Owino factors out that whereas costs are lowering barely now, they’d beforehand risen sharply over the previous 5 years, outpacing earnings progress.
He remarks, “Over the past five years, if you look at the inflation basket, food inflation has really been hiking at a high rate. Irrespective of the fact that prices are dropping, they rose at higher levels than incomes.”
“If you measure the poverty levels today, Kenyans are poorer than they were in the year of Covid-19 and so if you take all those things together, Kenyans are not guessing, they say, fine you are giving us fine numbers but I cannot afford enough food. Poverty rate means that at 40 per cent, 21 million people do not have sufcient funds to feed themselves,” Owino added.
“What I must say is that Kenyans, we have serious work to do and we cannot wipe away this thing with flowery language and PR messages.”
The disparity between official inflation figures and the lived experiences of Kenyans could be attributed to a number of components.

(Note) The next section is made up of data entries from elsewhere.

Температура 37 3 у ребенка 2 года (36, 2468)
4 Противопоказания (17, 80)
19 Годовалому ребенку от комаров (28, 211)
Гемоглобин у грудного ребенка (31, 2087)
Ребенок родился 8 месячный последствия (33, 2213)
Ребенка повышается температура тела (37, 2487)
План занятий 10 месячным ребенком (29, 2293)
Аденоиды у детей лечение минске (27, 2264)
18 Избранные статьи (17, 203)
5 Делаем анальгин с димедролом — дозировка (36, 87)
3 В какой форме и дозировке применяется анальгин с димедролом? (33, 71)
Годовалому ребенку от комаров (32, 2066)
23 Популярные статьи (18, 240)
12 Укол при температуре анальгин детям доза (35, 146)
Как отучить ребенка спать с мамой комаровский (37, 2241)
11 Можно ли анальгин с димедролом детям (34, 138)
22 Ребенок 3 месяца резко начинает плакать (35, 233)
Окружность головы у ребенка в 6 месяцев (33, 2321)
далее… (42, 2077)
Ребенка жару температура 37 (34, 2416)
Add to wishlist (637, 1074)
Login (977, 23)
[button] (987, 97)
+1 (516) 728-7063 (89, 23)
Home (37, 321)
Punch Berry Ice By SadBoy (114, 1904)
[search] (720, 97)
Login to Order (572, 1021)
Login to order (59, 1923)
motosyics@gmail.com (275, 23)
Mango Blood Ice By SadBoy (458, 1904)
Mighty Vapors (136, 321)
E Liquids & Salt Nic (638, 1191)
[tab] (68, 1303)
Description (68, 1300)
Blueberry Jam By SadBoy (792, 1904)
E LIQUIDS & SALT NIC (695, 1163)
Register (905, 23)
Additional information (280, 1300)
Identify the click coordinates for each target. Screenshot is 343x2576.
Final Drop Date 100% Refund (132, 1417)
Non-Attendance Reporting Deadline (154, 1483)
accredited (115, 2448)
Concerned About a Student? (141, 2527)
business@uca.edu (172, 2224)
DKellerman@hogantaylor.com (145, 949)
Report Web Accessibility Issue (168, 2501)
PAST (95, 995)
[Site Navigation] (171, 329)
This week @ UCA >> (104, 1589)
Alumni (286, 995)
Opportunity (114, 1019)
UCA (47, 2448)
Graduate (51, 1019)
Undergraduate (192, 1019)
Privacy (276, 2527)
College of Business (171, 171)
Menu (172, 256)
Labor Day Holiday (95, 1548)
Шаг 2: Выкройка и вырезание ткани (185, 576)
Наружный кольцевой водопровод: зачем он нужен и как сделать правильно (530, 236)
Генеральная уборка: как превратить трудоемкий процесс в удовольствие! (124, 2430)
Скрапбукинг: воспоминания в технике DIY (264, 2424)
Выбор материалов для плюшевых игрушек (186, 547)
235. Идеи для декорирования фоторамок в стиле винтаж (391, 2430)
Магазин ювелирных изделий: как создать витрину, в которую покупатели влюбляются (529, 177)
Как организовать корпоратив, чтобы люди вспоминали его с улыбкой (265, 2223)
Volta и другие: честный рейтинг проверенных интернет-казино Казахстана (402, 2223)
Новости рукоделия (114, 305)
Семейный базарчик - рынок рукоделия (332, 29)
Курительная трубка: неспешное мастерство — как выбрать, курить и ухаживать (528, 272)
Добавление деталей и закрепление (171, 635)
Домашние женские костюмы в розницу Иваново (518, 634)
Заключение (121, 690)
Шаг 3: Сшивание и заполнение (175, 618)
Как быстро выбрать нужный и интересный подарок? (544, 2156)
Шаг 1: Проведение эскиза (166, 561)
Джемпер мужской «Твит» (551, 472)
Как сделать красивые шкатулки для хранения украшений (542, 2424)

Inflation charges are calculated primarily based on a basket of products and companies, and whereas some gadgets could have stabilised or decreased in worth, important commodities like meals have seen vital will increase. Global occasions have additionally had a direct impression on native meals costs in Kenya, contributing to the disconnect between reported inflation charges and the precise price of dwelling.
While the shilling has proven stability, the advantages of a stronger foreign money haven’t essentially trickled all the way down to customers. Importers should still be coping with larger prices from earlier intervals of foreign money weak spot, and these prices are sometimes handed on to customers.
Additionally, home components akin to taxation, manufacturing prices, and distribution inefficiencies proceed to affect retail costs.